Congress didn’t change the statutory formula in 2006, it just moved the goalposts. In the legislative history, it pointed to the number of black elected officials, the fact that USDOJ sent observers to monitor elections in some jurisdictions, and the number of successful Section 2 lawsuits in the legislative history. But, legislative history is not law. If Congress thought those factors were important, it should have included them in the statutory formula when it extended the life of Section 5 for another 25 years.
And, while some make much of the 3,700-page record that Congress assembled to support its decision to preserve the statutory coverage in amber, that record fails to address why the formula should continue to use election results that were then 35 years old. In fact, if Congress had looked at more recent presidential elections, some non-covered jurisdictions would have been in danger because their voter turnout was less than 50%. In the presidential election of 1988, Arkansas, Kentucky, Maryland, Nevada, Tennessee, and West Virginia didn’t reach the 50% turnout level, and Arkansas, Delaware, Illinois, Indiana, Kentucky, Maryland, Nevada, Pennsylvania, Tennessee, Utah, and West Virginia didn’t make it in 1996. Maybe the Congress critters from those states figured out updating the formula by looking at more recent elections might not be helpful to their constituents. One way or another, as Rick Pildes, a liberal voting rights scholar, noted, Congress just kicked the can down the road in 2006.
As for the number of elected African-American officials, the record hardly favors the non-covered states. Chief Justice Roberts told the Solicitor General at oral argument that Mississippi leads the country in the number of elected black officials, and that Massachusetts is dead last.
Looking at things like the number of objections or the sending of observers is a circular exercise. USDOJ doesn’t get Section 5 submissions from noncovered jurisdictions, so noncovered jurisdictions have no objections. As for the covered jurisdictions, the number of objections is minuscule. And, observers go where USDOJ sends them, often at the request of interested parties.

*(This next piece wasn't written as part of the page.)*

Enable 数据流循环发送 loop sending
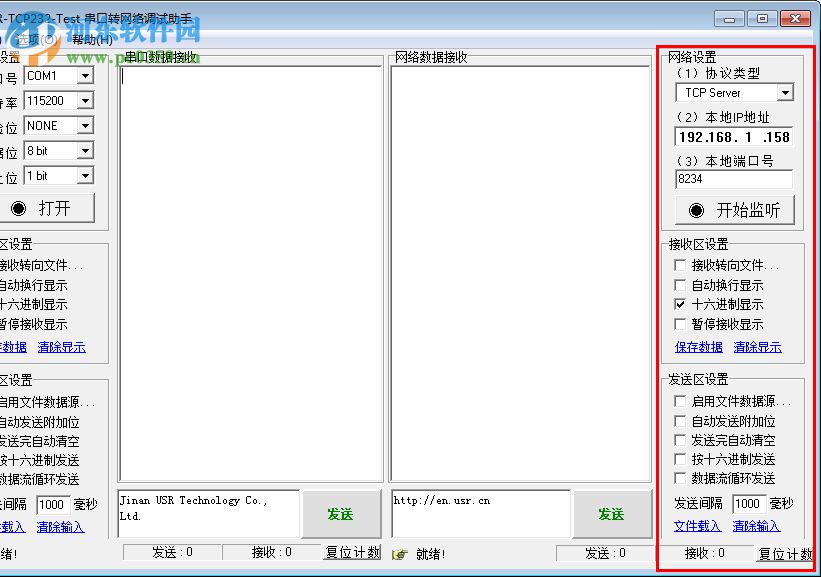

The number of Section 2 cases is tricky for several reasons. Section 2 of the Voting Rights Act applies nationwide and prohibits the imposition or application of voting standards and procedures that result in the denial or abridgment of the right to vote on account of race or color. It covers both intentional discrimination and actions that have a disproportionate effect on minority voters and is frequently called on in redistricting litigation.
Because it covers both purposeful discrimination and nonpurposeful results, simply counting Section 2 cases sweeps too broadly. Furthermore, when they’re counted, only some of the covered states have more successful Section 2 cases than some uncovered states. In his dissenting opinion in the D.C. Circuit, Judge Williams pointed out that the five worst noncovered jurisdictions (including Illinois and Arkansas) had worse records than eight of the covered jurisdictions, and that only four of the ten jurisdictions with the greatest number of successful Section 2 lawsuits were covered.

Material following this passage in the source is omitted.